IT and creative teams should work together to find content collaboration tools that meet the needs of all stakeholders.

IT organizations looking for team workspace and content collaboration tools for creative professionals will find that solutions fall on a very broad spectrum of capabilities. In fact, IT shouldn’t be surprised to see business stakeholders take the evaluation process in different directions as they discover new solution types.   

On one end of the content collaboration tools spectrum sit tools designed to facilitate the creative process. These tools include whiteboard features, as well as idea capture and creative process tools. The other end encompasses narrowly defined tools for creating and collaborating on very specific visual content types. No one approach is necessarily better than the other, but some may be a better fit for a creative team’s workstyle or the content team members need to create.

When examining content collaboration solutions, matching features to workstyles will be important to successful adoption and happy users. If a team likes to collectively brainstorm ideas, a solution such as Mural may be a strong fit. It includes dynamic whiteboard capabilities and even has facilitation tools, such as session timers and idea voting, to help move the creative process along. Tools such as Red Pen and Visme, meanwhile, focus on content creation, collaboration and feedback processes.

Content collaboration tools that provide feedback mechanisms are also worth considering. Generally, these tools manage comments on graphics and images using some kind of layering approach, where contributor feedback resides on different layers over the image. Content collaboration tools that provide the ability to collect anonymous feedback or to limit the feedback visible to commenters may be beneficial as they can help teams avoid groupthink and eliminate bias.

Also consider that a single solution may not be the best fit for the needs of all stakeholders; a mix of two or three tools, using a shared repository and integrating with existing collaboration tools, may be the best approach. For example, some solutions will have more complete tool sets for website and mobile application design and development, with wireframing and user journey tools. Content collaboration tools such as provide features specific to video editing, while others include integration with marketing tools that help the finished content fit into the overall buyer journey.

The more comprehensive the solution, the more important capabilities such as templates and integration with other collaboration tools will become. Look for tools that have dedicated project management, document repository and chat features that could overlap with existing enterprise systems. This kind of integration with existing platforms helps to ensure compliance and makes handing off work easier. Helping creative teams budget for integration work should be part of the evaluation process. 

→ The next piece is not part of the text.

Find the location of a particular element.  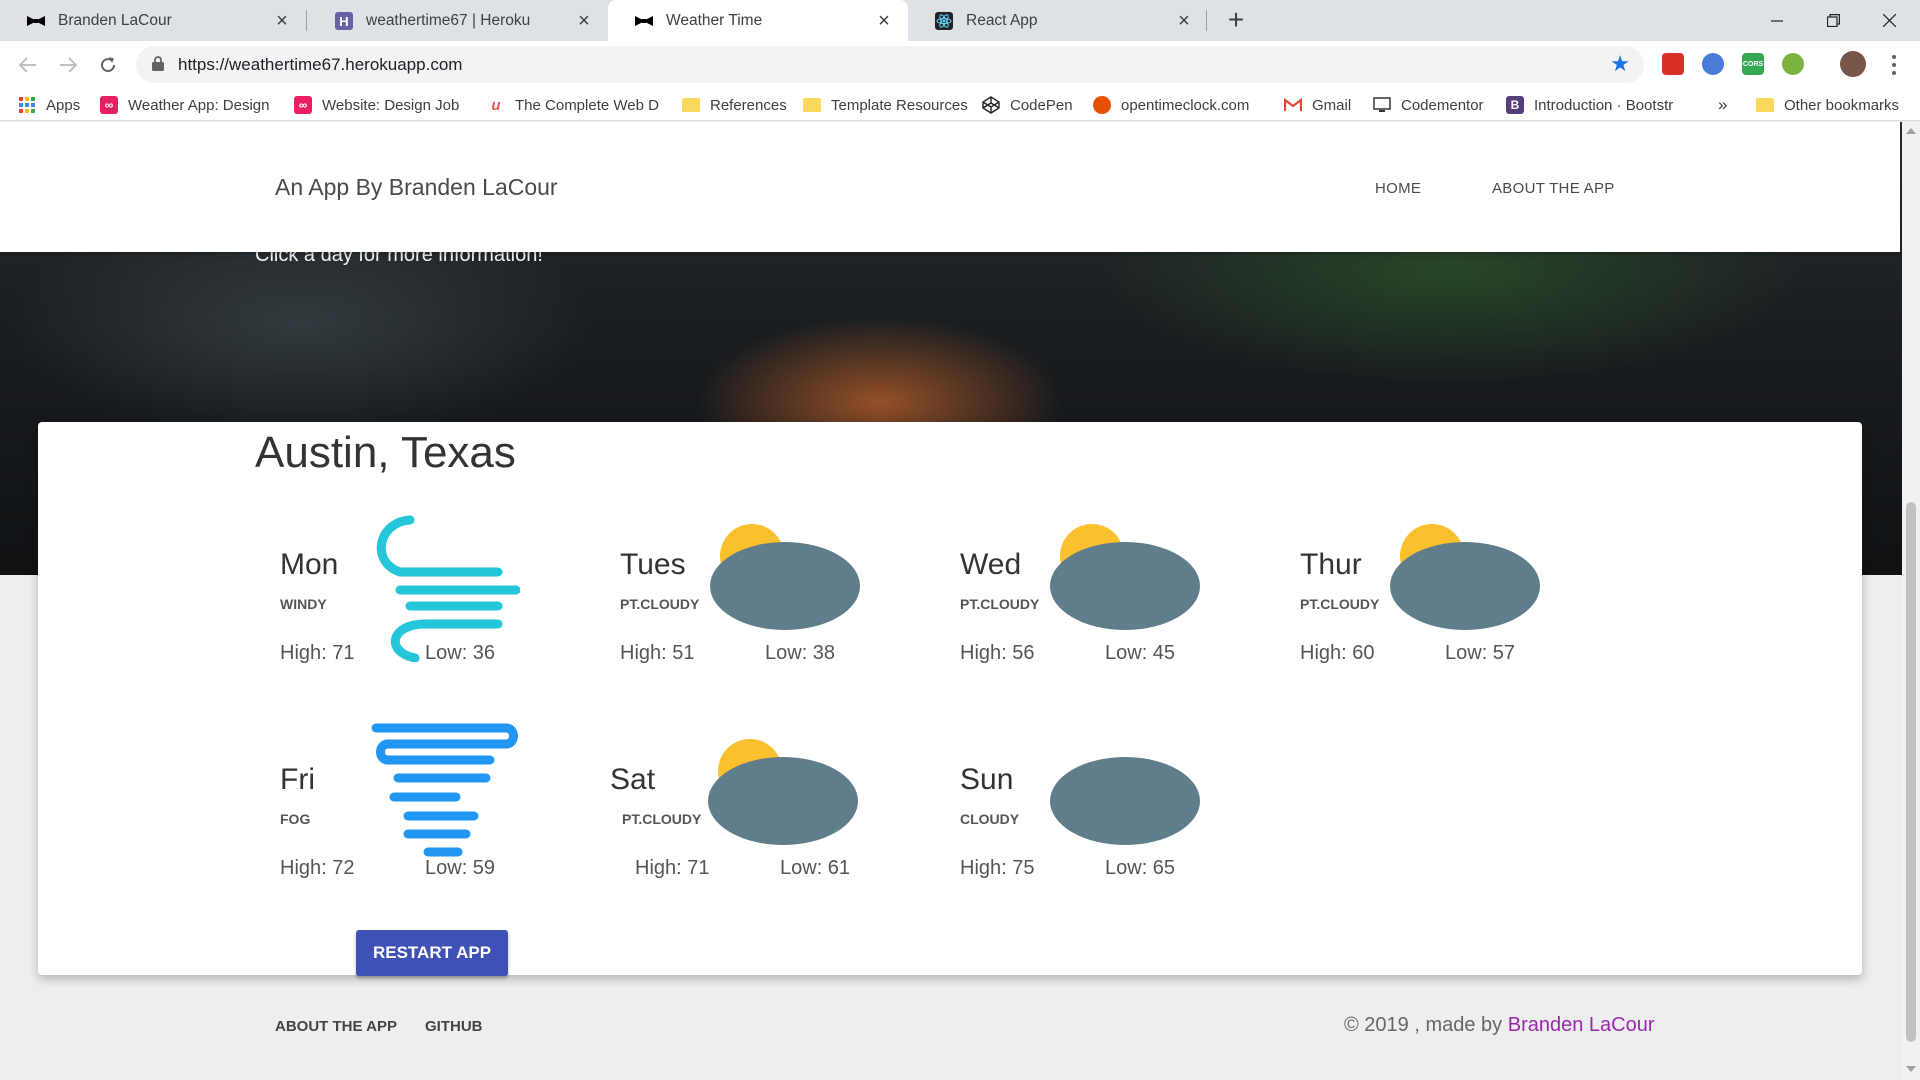

day-high: High: 56 is located at coordinates (998, 653).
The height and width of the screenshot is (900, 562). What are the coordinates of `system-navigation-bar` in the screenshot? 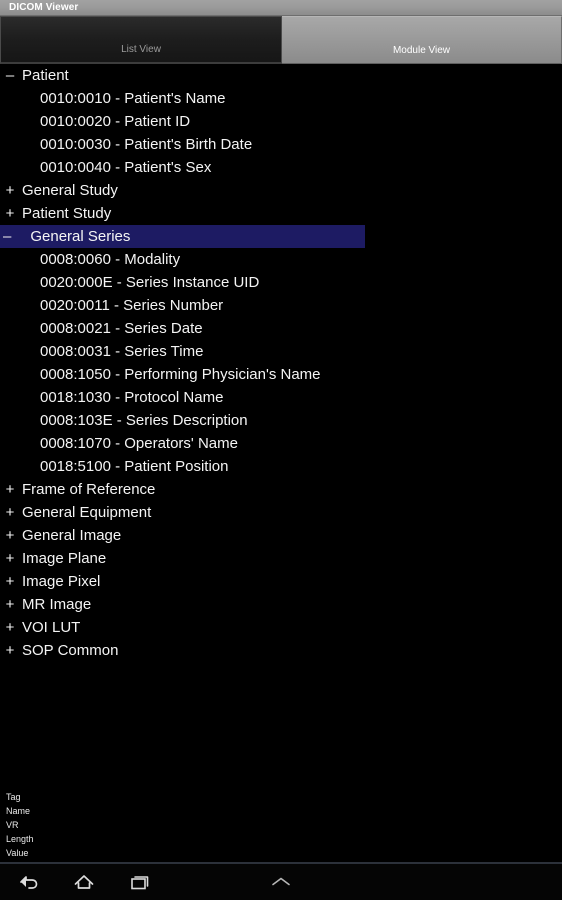 It's located at (281, 882).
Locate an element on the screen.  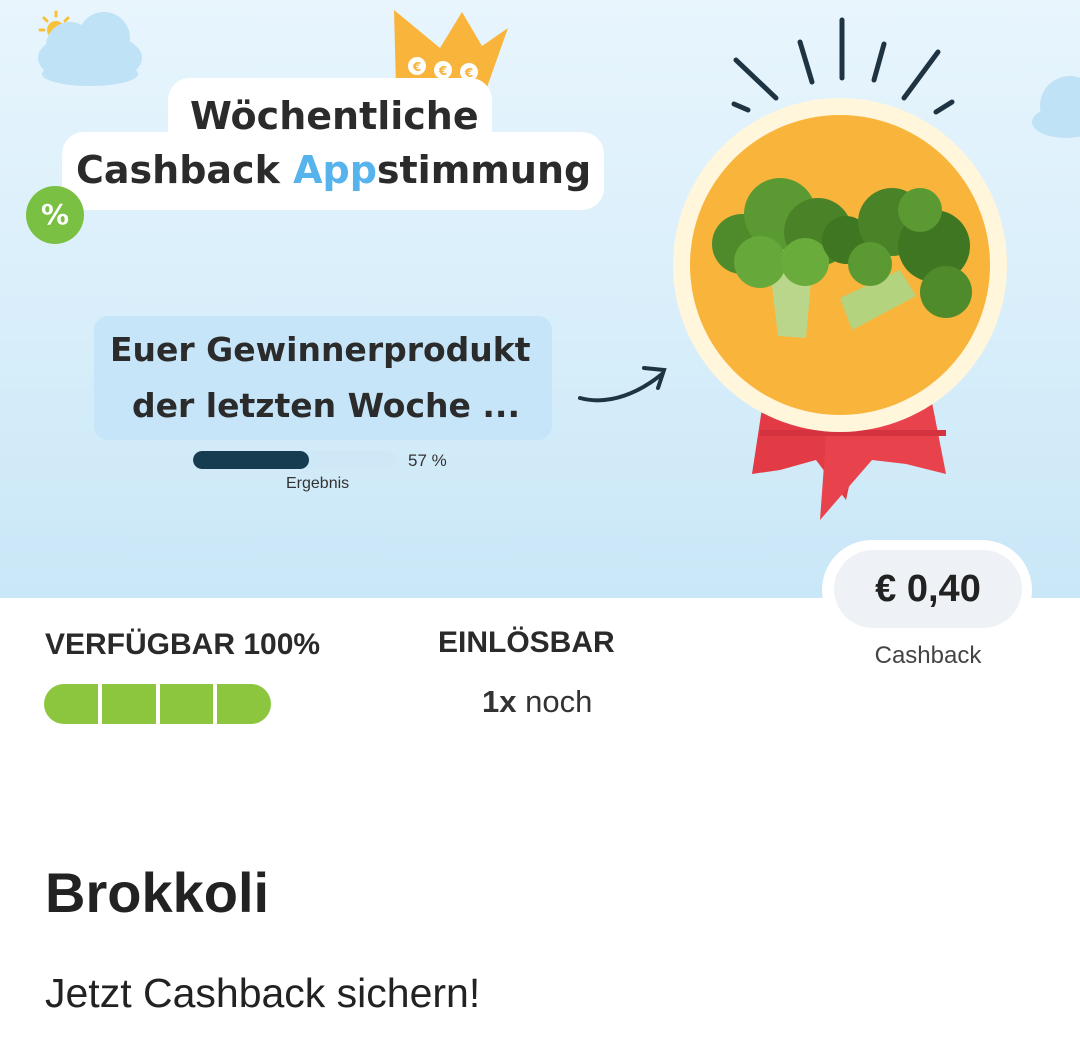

IT teams should also consider if the creative teams need to work with other internal teams and third parties, including creative agencies, consultants or freelancers. The roles of these users can impact costs. For some solutions, licenses depend on the role in the creative process, with commenters not necessarily incurring a license cost. This means that while design team members need to be licensed, key stakeholders that review and approve content may not. 

Finally, when working with third parties, IT teams may need to consider mechanisms for integration with and access to an enterprise document repository. It may be advisable to have agencies license and manage their own workspace in a way that allows them to transfer ownership of content after final approval. Teams should also consider the need to identify and manage content that includes licensed images, such as stock photography. They also need to be able to identify if and when content licenses expire.


Content is more important than ever to organizations, but that’s where the commonalities typically end. To find the best content collaboration tools for the business, it will be important for IT pros to guide creative end user teams to collaboration solutions that fit their workstyle and integrate with existing systems and processes.